Rodney Mondor, Greek advisor and assistant director of student involvement, is a counselor and advisor for Greeks and handles Greek matters in Gorham, but is not a Greek himself. Members of Sigma Phi Epsilon offered Mondor a bid to join after he spoke at a conference last month.
Sigma Phi Epsilon does not have a chapter at USM, but does in Orono. Mondor will act as a resource for that chapter and will be facilitator at an upcoming leadership conference. More importantly, he’ll be Greek.
“I’ve been unaffiliated for so long people were teasing me,” Mondor said.
The induction will take place at a leadership luncheon in Dedham, Mass. next Saturday, where Mondor will also lead a discussion on ancient Greece.
Looking for star gazers
Southworth Planetarium is looking for people to volunteer with the Young Astronomer’s Club.
The club helps children ages 10 to 14 build rockets and telescopes and teaches them how to find constellations and planets and explore deep space objects.
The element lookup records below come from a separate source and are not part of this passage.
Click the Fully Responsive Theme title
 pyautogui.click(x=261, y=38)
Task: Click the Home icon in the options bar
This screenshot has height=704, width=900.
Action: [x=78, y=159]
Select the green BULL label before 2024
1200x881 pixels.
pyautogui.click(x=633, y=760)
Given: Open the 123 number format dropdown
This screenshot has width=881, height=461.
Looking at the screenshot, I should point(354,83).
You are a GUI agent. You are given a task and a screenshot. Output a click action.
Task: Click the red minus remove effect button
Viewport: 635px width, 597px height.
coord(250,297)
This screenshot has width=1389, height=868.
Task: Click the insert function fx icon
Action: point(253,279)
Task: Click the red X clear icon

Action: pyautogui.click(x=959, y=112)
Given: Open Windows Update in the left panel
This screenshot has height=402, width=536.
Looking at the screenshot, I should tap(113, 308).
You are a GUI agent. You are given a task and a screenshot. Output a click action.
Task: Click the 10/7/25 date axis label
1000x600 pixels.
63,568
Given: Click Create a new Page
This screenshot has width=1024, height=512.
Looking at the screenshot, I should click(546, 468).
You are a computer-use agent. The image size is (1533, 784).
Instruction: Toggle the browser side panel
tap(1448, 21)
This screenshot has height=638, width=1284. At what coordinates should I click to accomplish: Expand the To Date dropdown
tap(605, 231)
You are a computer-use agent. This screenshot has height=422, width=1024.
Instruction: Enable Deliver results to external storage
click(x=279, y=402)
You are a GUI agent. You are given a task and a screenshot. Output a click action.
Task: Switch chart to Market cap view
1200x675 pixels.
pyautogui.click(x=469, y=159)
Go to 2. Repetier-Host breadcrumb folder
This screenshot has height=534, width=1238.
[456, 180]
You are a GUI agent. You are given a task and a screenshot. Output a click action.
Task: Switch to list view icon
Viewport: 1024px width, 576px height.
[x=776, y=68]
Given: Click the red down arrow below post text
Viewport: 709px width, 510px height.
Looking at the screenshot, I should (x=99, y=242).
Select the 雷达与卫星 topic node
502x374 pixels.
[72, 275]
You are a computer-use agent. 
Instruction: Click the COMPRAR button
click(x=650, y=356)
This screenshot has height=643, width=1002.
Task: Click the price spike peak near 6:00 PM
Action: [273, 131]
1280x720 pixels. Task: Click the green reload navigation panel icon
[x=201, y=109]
The club will also train children for the “Stellar Show.”
Children will learn programming, leadership and oratory skills to run afternoon shows. Volunteers should know about rockets and telescopes, but everyone is welcome to volunteer.
“If this goes well we’ll be doing it for every school vacation,” Rackcliff said.
For more information call Samantha Rackcliff at 780-4249.
Computer scientists get a boost
Wright Express gave USM $19,000 for computer science scholarships.
Wright Express supports USM through its annual golf tournament. At the USM Corporate Partners meeting earlier in January, Michael Dubyak, Wright Express president and CEO presented USM President Rich Pattenaude with a check from proceeds of the 2001 tournament.
“We hope the scholarship will encourage young people to stay in Maine and pursue careers in computer science,” said Dubyak in a press release.
Wright Express is a South Portland based company.
Are you an environmental science student and interested in working in the outdoors? If so, Bob Branscombe’s got the internship for you.
Branscombe, a University of Massachusetts graduate, will be growing a tree farm in York and wants to give students an opportunity to work on the project.
Students will be involved from the very beginning. Duties will include soil analysis and sun exposure while selecting the land for the farm, preparing the land, planting the trees and monitoring the farm’s progress and conditions.
The project is scheduled to begin this summer or possibly in the fall. When finances are secured Branscombe would consider co-op positions. The farm will be monitored for at least 10 years. Branscombe worked a co-op job while he was an undergraduate and valued his experience.
“I’d love to be able to provide other students with a similar hands-on experience,” Branscombe said.